We arrived in Eger, checked in to our accommodation for the night (a great little guesthouse about 10 minutes walk from the centre of town), and headed out for our orientation walk around the town with our tour group*. Eger is pretty small so the orientation walk didn’t take long and we were soon on our way exploring the town’s historical centre on our own.
*We met our new tour group today; the group is made up entirely of Aussies, all very well travelled individuals who are here to see something different and a bit “off the beaten track”. It’s great for us as many of our fellow travellers have been to places we haven’t and we can pick their brains for ideas on where to go, when to go, etc!
We learnt today that Eger was settled by the Hungarians in the 9th century and its castle and cathedral were built not long after, in the 11th century. The remnants of Eger’s castle are still on the hill and we had a great time exploring the walls and its inner courtyards.
Eger grew up around its castle and soon became an important trade and religious centre. Then, in the 12th centuries settlers came from the areas beyond the Rhine and established vineyards in the region – a tradition that continues to this day, with the region producing some of Hungary’s most famous rich red wines*.
*Egri Bikavér (translation = Bull’s Blood of Eger) is the town’s most famous export. This full bodied red wine earned its name during the 16th century when the town was under siege by the Turks. When the Turkish soldiers saw the Hungarian soldiers, with their beards coloured red by the wine they had been quaffing, the story spread that the fierce Hungarians drank bull’s blood to fortify them before battle.
The town reached the peak of its development in the 14th and 15th centuries, though the Turkish occupation of Hungary in the 16th century put a halt to the town’s prosperity. One of Eger’s most epic moments in history was when a small group of citizens and soldiers, under the leadership of István Dobó, defended the fortress against a horde of invading Turks. They held off the invaders for months, and though the city was eventually conquered by the Turkish forces, the brave actions of those soldiers and of István Dobó became the stuff of legend and a great source of pride for all Hungarians. There is even a statue in Eger’s central square to commemorate their success.

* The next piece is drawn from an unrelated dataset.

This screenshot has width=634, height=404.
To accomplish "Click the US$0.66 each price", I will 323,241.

During the years of Turkish occupation churches were converted into mosques, the castle rebuilt, and other structures erected, including public baths and minarets. Then, when Hungary was liberated, the Turkish-built structures were torn down and churches rebuilt – including the beautiful Eger Cathedral and the Baroque Church of St Anthony.
A single Turkish minaret, still visible today, was left standing. The minaret stands all by itself on the fringes of town, a rather odd testament to the town’s years under the Turks.

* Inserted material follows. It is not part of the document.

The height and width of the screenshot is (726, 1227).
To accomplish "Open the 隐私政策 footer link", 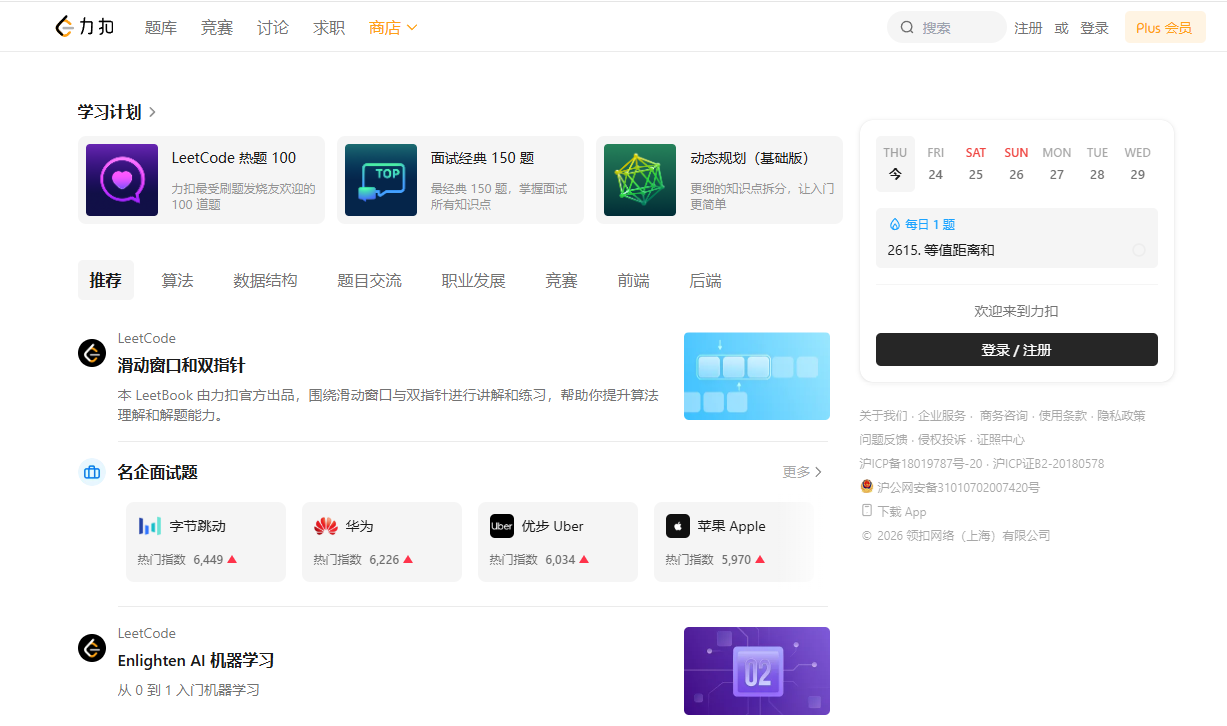I will click(x=1121, y=415).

We had a great afternoon exploring the town and the castle over-looking it. This is a very picturesque town that is small enough to see entirely on foot. It’s such a pity we’re leaving tomorrow! That seems to be the compromise with seeing places as part of a tour: we get to see more of the smaller, out-of-the-way places we would not have been able to see on our own (which is awesome), but we have to do it at someone else’s pace (not so cool). For now the compromise seems with it though as we would have been a little nervous travelling through Romania and Bulgaria entirely on our own. We have one more day in Hungary though, with tomorrow’s stop being Debrecen – Hungary’s second-largest city and the “Capital of the Plains”. Farewell ’til then blog fans!